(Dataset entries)
____

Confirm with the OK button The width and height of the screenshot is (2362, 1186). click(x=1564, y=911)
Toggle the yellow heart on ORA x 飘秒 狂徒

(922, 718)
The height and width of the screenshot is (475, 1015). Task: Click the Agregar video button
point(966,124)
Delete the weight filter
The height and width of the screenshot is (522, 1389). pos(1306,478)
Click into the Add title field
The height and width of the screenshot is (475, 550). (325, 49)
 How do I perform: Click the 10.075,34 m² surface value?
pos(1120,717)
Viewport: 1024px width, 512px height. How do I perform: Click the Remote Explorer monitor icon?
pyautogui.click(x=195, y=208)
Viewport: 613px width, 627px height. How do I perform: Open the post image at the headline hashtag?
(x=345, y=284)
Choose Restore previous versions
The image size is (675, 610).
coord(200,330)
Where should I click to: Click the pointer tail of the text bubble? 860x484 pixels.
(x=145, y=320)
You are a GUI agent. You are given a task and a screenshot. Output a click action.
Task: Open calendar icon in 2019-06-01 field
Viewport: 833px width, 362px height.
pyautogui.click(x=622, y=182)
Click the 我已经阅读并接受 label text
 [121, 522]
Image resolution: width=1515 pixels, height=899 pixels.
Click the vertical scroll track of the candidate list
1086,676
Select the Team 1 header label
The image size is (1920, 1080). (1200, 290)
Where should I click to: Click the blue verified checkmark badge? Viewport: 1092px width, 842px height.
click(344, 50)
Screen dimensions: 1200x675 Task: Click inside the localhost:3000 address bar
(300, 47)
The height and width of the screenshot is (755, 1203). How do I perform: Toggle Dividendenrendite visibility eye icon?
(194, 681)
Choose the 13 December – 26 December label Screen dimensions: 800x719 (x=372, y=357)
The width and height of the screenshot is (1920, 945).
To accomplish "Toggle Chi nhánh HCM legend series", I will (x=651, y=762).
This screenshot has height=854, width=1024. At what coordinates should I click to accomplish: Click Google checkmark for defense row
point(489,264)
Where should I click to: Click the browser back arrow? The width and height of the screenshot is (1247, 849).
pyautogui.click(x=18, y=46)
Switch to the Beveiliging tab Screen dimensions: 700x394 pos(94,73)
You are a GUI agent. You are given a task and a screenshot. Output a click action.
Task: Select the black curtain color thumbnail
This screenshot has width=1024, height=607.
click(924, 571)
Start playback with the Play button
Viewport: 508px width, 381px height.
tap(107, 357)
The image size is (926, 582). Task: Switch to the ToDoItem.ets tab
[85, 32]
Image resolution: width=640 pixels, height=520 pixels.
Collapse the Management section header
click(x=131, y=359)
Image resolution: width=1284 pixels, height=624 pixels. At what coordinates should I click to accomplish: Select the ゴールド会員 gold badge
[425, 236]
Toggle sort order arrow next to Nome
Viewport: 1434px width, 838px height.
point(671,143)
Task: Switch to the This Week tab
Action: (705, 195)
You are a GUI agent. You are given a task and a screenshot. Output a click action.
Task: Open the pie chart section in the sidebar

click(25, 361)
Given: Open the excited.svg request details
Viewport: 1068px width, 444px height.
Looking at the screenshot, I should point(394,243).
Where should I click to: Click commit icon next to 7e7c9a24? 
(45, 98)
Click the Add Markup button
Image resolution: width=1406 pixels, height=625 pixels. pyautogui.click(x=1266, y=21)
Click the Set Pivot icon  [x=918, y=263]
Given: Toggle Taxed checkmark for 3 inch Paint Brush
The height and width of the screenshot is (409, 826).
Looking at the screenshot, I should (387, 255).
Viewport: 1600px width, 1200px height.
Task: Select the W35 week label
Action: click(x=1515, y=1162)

____

WHAT YOU ARE ASKED TO DO
Please copy exactly, and only, the lines from the line containing "Image resolution: width=1284" through the last line of the records, with both ends included.

OUTPUT FOR THIS EXERCISE
Image resolution: width=1284 pixels, height=624 pixels. At what coordinates should I click to accomplish: Select the ゴールド会員 gold badge
[425, 236]
Toggle sort order arrow next to Nome
Viewport: 1434px width, 838px height.
point(671,143)
Task: Switch to the This Week tab
Action: (705, 195)
You are a GUI agent. You are given a task and a screenshot. Output a click action.
Task: Open the pie chart section in the sidebar

click(25, 361)
Given: Open the excited.svg request details
Viewport: 1068px width, 444px height.
Looking at the screenshot, I should point(394,243).
Where should I click to: Click commit icon next to 7e7c9a24? 
(45, 98)
Click the Add Markup button
Image resolution: width=1406 pixels, height=625 pixels. pyautogui.click(x=1266, y=21)
Click the Set Pivot icon  [x=918, y=263]
Given: Toggle Taxed checkmark for 3 inch Paint Brush
The height and width of the screenshot is (409, 826).
Looking at the screenshot, I should (387, 255).
Viewport: 1600px width, 1200px height.
Task: Select the W35 week label
Action: click(x=1515, y=1162)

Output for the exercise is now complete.